EXERCISE BRIEF
Where the records below show a line containing "[n.4 - Maggio 2026] (1144, 403)", start copying; end with the line containing "Búsqueda (196, 155)", and copy it too.

(Saved data entries)
· · · · · · ·

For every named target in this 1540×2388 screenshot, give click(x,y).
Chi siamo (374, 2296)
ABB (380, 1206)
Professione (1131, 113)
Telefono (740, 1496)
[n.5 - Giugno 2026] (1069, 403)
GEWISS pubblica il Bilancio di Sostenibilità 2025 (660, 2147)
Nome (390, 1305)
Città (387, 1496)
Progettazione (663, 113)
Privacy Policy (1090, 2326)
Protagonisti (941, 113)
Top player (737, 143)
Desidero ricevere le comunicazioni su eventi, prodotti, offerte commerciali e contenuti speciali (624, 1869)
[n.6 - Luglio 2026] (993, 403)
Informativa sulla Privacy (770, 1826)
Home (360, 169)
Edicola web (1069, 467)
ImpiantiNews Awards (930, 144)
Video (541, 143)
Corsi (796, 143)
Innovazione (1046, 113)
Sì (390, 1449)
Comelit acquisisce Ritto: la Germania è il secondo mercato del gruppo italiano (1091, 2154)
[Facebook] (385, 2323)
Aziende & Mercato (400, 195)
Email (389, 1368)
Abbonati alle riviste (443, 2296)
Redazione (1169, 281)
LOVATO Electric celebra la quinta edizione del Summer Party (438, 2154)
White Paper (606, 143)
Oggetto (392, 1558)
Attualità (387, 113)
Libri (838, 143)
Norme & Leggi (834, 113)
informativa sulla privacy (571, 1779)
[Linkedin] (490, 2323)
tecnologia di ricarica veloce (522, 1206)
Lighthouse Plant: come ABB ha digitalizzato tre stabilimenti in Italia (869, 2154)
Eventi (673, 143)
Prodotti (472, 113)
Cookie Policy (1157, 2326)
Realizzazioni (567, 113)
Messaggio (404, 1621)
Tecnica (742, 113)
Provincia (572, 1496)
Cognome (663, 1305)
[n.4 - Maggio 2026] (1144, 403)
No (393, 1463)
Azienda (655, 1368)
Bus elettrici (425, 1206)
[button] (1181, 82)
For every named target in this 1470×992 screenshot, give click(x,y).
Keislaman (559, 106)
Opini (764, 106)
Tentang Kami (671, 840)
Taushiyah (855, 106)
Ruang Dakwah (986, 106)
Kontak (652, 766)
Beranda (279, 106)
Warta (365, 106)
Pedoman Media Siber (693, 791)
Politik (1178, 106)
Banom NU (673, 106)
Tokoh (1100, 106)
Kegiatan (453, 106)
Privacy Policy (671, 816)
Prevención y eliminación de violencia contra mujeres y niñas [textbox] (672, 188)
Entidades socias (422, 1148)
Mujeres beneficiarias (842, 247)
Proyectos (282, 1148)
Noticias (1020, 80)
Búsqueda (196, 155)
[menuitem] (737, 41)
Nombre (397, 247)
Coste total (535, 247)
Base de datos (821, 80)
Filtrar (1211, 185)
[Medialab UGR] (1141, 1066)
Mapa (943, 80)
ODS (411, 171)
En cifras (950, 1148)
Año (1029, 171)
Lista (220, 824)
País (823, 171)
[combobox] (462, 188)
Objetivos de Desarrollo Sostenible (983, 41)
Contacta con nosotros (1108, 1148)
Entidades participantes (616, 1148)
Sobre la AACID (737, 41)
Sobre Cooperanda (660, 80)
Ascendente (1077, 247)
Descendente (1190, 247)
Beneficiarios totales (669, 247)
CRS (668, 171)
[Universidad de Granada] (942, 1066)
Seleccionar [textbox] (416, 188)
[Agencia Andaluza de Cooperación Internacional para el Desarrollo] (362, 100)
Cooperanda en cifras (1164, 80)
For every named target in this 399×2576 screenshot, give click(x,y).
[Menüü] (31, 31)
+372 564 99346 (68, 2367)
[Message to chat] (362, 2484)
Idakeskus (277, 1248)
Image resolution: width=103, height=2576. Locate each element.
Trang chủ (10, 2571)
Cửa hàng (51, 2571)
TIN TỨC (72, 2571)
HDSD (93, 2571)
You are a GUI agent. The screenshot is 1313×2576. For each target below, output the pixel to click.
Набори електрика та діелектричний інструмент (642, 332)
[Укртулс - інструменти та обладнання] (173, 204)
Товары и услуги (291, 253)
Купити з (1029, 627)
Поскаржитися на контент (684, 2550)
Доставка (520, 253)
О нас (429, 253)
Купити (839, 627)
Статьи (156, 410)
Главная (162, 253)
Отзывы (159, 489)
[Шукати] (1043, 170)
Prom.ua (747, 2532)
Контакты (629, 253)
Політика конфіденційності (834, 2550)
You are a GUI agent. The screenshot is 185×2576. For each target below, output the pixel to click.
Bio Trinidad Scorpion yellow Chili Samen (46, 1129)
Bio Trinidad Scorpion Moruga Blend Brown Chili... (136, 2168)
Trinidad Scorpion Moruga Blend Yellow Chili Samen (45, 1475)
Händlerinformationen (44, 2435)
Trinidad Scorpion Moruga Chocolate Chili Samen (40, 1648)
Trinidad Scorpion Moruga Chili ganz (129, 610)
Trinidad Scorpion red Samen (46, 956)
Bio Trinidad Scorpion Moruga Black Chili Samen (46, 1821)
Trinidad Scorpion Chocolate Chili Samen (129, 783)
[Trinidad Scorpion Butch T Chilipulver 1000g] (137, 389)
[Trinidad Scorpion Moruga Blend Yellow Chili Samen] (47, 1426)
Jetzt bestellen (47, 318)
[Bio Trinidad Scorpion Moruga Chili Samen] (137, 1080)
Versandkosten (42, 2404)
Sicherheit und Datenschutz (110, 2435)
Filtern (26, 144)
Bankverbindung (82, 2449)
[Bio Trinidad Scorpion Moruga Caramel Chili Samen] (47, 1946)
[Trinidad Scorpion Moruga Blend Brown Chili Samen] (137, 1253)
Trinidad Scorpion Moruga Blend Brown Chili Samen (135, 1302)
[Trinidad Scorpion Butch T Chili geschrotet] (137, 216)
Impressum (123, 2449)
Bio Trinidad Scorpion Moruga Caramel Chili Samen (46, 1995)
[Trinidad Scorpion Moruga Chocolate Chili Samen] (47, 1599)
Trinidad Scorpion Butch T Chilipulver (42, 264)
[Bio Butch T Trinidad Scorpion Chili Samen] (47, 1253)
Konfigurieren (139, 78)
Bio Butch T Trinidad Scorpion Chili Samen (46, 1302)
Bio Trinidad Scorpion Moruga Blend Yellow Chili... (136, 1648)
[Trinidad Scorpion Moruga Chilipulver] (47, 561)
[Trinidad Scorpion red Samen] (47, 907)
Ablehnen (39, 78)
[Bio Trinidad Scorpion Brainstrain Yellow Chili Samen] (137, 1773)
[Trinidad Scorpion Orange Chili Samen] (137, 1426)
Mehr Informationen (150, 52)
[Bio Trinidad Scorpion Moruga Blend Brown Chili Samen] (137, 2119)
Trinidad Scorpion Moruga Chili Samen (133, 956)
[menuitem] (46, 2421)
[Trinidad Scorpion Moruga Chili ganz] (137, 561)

· · · · · · ·

TASK SOLUTION
[n.4 - Maggio 2026] (1144, 403)
No (393, 1463)
Azienda (655, 1368)
Bus elettrici (425, 1206)
[button] (1181, 82)
For every named target in this 1470×992 screenshot, give click(x,y).
Keislaman (559, 106)
Opini (764, 106)
Tentang Kami (671, 840)
Taushiyah (855, 106)
Ruang Dakwah (986, 106)
Kontak (652, 766)
Beranda (279, 106)
Warta (365, 106)
Pedoman Media Siber (693, 791)
Politik (1178, 106)
Banom NU (673, 106)
Tokoh (1100, 106)
Kegiatan (453, 106)
Privacy Policy (671, 816)
Prevención y eliminación de violencia contra mujeres y niñas [textbox] (672, 188)
Entidades socias (422, 1148)
Mujeres beneficiarias (842, 247)
Proyectos (282, 1148)
Noticias (1020, 80)
Búsqueda (196, 155)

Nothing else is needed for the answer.